Con il Digital Services Act, spiega Geese, l’azienda sarà tenuta a rispettare con tutti i suoi utenti i termini e le condizioni che hanno sottoscritto, senza applicarli difformemente o in modo discriminatorio. Anche sulle modalità attraverso le quali le piattaforme amplificano alcuni contenuti, magari quelli più polarizzanti e divisivi, il piano dell’Ue è di fare chiarezza. «Come mai un post di un certo politico ci appare sempre, mentre magari uno dell’Oms quasi mai? Perché anche senza seguire Matteo Salvini, se un amico commenta un suo post per criticarlo, quel post ci compare con insistenza? Si tratta di capire – dice Geese – quali criteri usano le piattaforme per amplificare i contenuti. Se abbiamo queste informazioni, possiamo capire come intervenire».
La prossima sfida
La battaglia che resta per ora incompiuta è quella per scardinare il surveillance advertising, e cioè la pubblicità basata su profilazione e tracciamento dei nostri comportamenti. «Questo è uno dei punti sui quali nelle ultime settimane l’attività lobbistica di Big Tech è stata più intensa», dice Margarida Silva, ricercatrice del Corporate Europe Observatory. Dal suo monitoraggio sui tentativi dell’industria digitale di influenzare i dossier emergono dati impressionanti: già ad agosto, i milioni annui spesi per il lobbying verso le istituzioni Ue erano 97. Pressioni e denaro arrivano soprattutto da Google, Facebook, Microsoft.

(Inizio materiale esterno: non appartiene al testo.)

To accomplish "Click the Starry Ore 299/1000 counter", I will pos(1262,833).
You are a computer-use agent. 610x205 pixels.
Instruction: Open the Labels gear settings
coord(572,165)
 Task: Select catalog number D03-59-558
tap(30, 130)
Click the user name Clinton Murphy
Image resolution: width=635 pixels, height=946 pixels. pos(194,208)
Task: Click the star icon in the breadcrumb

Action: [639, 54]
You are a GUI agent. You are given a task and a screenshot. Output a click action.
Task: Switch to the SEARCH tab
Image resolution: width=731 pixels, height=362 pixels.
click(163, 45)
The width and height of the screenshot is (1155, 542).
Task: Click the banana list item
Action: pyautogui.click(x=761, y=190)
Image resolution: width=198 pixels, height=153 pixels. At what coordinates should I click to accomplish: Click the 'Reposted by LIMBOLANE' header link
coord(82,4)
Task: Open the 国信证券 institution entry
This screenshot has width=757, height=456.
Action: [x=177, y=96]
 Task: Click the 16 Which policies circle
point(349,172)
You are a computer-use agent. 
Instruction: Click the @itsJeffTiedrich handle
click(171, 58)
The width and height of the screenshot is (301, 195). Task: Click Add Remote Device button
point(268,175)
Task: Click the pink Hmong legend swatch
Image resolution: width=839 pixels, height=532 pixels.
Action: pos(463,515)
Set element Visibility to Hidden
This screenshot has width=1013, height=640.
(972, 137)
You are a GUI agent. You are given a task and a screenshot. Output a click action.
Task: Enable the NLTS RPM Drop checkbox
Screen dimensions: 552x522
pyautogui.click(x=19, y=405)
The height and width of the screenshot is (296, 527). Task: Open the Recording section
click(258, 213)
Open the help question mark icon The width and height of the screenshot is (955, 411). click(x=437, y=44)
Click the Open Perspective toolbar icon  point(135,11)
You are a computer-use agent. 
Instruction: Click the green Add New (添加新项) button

«Di recente Big Tech si è concentrata proprio sull’obiettivo di evitare ogni limitazione alle pubblicità personalizzate», nota Silva. Per il network dei diritti digitali Edri, sostiene Jan Penfrat, «questa sulla pubblicità è la sfida che la società civile deve lanciare per migliorare i piani Ue: abbiamo anche il garante della privacy europeo e molti eurodeputati dalla nostra parte». L’eurodeputata Geese dice che «siamo riusciti per ora a incassare limitazioni solo per i minori, ma ritenteremo alla plenaria di gennaio».
Lavoratori delle piattaforme
L’altro colpo dell’Ue alle piattaforme mira a difendere i lavoratori ed è contenuto nella proposta di direttiva che la Commissione ha presentato giovedì scorso (“Improving working conditions in platform work”). La svolta è in linea con ciò che i tribunali d’Europa, in Olanda, in Spagna, in Italia, affermano con sempre più frequenza: i rider non sono lavoratori autonomi ma dipendenti, e come tali vanno considerati.
Una posizione che il gabinetto von der Leyen ha fatto propria. «Il 90 per cento dei verdetti dice questo, e io li seguo», dice infatti il commissario Ue al Lavoro, Nicolas Schmit.
L’eurodeputata di sinistra Leïla Chaibi, promotrice del “Forum anti uberizzazione”, nota che «questa rete tra i rider Ue è stata fondamentale: hanno potuto portare le loro istanze a Schmit e fare da lobby alternativa a quella dei colossi». Chaibi pronostica per aprile i negoziati, per settembre l’adozione della direttiva.
L’algoritmo come contratto
Il cambio di marcia si vede pure dalla richiesta di Bruxelles per più trasparenza sugli algoritmi che dettano le condizioni di lavoro ai rider. La Commissione sostiene che anche se il sistema con cui le piattaforme digitali «valutano chi lavora e gli assegnano compiti» è automatizzato, dietro il «management dell’algoritmo» ci sono scelte del tutto umane. La nuova frontiera passa prima per la trasparenza, poi per far entrare il negoziato sindacale anche su questo fronte. La pensa così il ministro del Lavoro Andrea Orlando: «Gli algoritmi oggi sono il contratto di lavoro». Bisogna conoscerli, per poterli negoziare.